**Given records**
============
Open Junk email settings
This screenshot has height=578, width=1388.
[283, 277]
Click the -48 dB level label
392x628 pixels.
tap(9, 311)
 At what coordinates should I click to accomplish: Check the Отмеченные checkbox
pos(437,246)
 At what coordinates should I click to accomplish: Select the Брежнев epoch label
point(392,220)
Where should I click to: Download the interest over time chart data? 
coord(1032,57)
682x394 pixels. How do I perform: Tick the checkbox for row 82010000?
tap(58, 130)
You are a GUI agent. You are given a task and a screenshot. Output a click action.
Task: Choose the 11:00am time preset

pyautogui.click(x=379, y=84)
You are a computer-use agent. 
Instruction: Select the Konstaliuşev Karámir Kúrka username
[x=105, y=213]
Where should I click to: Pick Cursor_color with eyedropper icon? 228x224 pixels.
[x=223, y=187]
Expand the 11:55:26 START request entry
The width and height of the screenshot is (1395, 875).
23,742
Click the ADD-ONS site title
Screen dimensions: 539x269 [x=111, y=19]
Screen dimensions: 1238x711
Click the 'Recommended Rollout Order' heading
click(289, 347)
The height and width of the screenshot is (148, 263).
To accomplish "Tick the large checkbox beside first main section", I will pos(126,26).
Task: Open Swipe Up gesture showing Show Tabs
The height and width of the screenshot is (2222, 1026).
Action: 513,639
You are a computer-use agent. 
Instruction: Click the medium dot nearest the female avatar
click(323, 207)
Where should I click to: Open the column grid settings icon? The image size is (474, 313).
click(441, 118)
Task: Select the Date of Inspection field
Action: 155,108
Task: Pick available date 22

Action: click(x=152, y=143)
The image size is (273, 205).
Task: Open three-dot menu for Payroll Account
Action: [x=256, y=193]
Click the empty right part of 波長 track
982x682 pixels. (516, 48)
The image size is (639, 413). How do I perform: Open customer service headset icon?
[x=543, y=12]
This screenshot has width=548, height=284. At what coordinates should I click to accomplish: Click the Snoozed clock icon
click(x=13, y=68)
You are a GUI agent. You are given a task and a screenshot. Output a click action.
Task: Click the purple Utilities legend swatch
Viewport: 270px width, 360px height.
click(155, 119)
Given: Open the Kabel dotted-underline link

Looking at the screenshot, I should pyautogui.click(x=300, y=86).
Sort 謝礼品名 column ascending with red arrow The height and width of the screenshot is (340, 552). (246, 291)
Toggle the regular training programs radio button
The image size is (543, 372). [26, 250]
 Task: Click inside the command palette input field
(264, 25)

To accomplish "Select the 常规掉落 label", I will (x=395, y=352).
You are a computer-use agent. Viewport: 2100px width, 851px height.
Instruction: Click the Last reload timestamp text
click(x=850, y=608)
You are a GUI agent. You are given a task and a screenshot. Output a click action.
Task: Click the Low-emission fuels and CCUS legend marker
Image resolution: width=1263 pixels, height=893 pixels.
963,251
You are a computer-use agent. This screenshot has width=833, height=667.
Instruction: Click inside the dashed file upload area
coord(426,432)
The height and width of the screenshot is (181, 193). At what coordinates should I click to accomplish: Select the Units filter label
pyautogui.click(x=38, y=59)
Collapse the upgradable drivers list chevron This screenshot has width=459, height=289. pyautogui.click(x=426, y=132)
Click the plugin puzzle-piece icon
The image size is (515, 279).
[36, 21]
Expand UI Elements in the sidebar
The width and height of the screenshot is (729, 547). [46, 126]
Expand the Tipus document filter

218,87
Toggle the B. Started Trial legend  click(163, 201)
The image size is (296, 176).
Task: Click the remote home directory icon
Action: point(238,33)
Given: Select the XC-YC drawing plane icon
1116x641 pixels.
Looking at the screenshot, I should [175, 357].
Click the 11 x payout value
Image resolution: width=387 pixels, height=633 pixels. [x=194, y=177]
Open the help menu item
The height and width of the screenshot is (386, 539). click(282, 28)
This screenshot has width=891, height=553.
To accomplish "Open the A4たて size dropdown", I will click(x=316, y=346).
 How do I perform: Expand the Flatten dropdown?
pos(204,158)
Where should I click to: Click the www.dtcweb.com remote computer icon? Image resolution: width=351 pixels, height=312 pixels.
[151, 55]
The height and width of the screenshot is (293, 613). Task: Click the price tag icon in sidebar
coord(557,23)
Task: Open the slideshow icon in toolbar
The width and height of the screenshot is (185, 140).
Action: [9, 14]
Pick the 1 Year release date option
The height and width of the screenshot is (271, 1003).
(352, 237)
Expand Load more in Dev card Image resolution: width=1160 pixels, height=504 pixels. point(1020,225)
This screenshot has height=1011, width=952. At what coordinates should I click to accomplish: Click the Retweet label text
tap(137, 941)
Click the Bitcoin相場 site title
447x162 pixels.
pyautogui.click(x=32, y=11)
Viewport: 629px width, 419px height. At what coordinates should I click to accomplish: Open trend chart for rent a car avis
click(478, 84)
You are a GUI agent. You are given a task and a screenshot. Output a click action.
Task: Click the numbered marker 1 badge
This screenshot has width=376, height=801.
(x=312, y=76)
============
**Aim of the task**
Retrieve each line from the records above where the word "marker" occurs.

**Response box**
Task: Click the Low-emission fuels and CCUS legend marker
Task: Click the numbered marker 1 badge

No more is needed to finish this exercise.